=== SUPPLIED DATA ===
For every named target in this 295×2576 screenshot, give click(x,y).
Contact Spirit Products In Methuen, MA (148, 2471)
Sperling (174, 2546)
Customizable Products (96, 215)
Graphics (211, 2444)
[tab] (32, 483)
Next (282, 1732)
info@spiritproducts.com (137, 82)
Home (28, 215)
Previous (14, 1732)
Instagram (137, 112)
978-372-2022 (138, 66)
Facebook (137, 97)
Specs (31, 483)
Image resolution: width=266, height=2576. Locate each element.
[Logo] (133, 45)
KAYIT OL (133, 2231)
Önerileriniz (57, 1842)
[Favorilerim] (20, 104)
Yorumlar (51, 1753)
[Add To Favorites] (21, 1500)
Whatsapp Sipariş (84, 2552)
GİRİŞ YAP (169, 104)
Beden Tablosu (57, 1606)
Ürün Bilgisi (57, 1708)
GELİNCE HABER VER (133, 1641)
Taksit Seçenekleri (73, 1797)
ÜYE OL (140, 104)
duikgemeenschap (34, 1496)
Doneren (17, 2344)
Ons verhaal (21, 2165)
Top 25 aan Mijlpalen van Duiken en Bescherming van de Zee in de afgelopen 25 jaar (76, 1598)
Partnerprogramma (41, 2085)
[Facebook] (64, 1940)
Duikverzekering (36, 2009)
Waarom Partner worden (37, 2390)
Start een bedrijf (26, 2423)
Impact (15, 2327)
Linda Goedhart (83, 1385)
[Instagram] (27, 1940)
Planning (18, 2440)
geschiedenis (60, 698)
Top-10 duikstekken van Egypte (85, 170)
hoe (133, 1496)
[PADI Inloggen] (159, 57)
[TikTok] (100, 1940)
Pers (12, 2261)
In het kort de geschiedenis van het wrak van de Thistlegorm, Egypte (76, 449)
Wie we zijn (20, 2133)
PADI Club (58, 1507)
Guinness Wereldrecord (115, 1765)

=== TASK ===
Beginning at the line that holds "Duikverzekering (36, 2009)", copy every line through the end of the entries exactly as given, and only those lines.

=== RESULT OF THIS TASK ===
Duikverzekering (36, 2009)
Waarom Partner worden (37, 2390)
Start een bedrijf (26, 2423)
Impact (15, 2327)
Linda Goedhart (83, 1385)
[Instagram] (27, 1940)
Planning (18, 2440)
geschiedenis (60, 698)
Top-10 duikstekken van Egypte (85, 170)
hoe (133, 1496)
[PADI Inloggen] (159, 57)
[TikTok] (100, 1940)
Pers (12, 2261)
In het kort de geschiedenis van het wrak van de Thistlegorm, Egypte (76, 449)
Wie we zijn (20, 2133)
PADI Club (58, 1507)
Guinness Wereldrecord (115, 1765)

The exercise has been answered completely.